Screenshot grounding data

--- --- ---

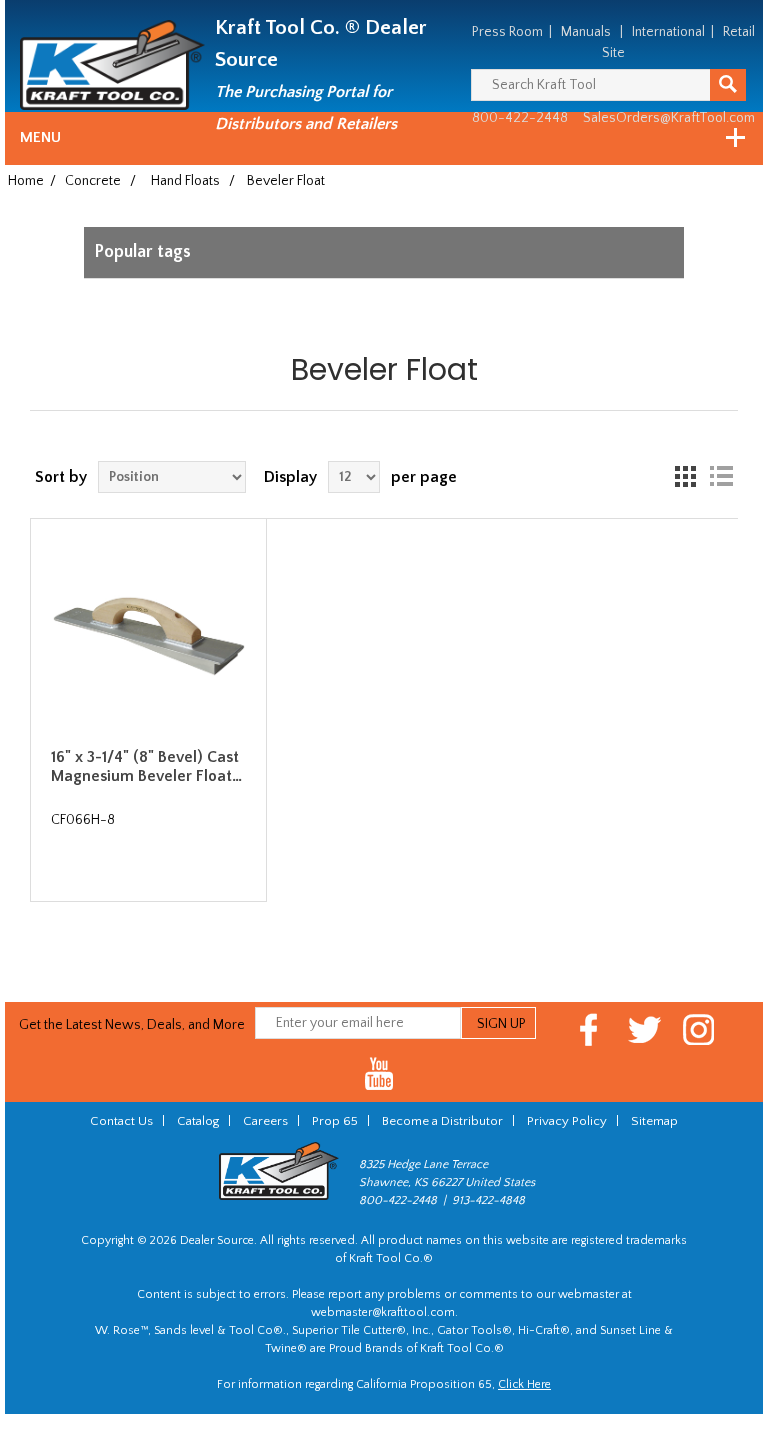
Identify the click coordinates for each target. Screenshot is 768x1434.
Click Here (524, 1384)
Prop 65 (335, 1121)
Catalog (198, 1121)
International (668, 32)
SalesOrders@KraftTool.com (669, 118)
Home (26, 181)
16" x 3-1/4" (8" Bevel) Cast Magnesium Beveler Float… (146, 766)
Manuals (586, 32)
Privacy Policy (567, 1121)
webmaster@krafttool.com (383, 1312)
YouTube (379, 1074)
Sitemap (654, 1121)
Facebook (589, 1029)
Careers (265, 1121)
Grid (685, 477)
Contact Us (121, 1121)
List (721, 477)
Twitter (644, 1029)
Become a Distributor (442, 1121)
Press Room (507, 32)
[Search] (728, 85)
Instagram (699, 1029)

--- --- ---

- **Directions for this task**
An exact copy is needed of the lines from the one containing "SalesOrders@KraftTool.com (669, 118)" through the end of the records.

- **Response area**
SalesOrders@KraftTool.com (669, 118)
Home (26, 181)
16" x 3-1/4" (8" Bevel) Cast Magnesium Beveler Float… (146, 766)
Manuals (586, 32)
Privacy Policy (567, 1121)
webmaster@krafttool.com (383, 1312)
YouTube (379, 1074)
Sitemap (654, 1121)
Facebook (589, 1029)
Careers (265, 1121)
Grid (685, 477)
Contact Us (121, 1121)
List (721, 477)
Twitter (644, 1029)
Become a Distributor (442, 1121)
Press Room (507, 32)
[Search] (728, 85)
Instagram (699, 1029)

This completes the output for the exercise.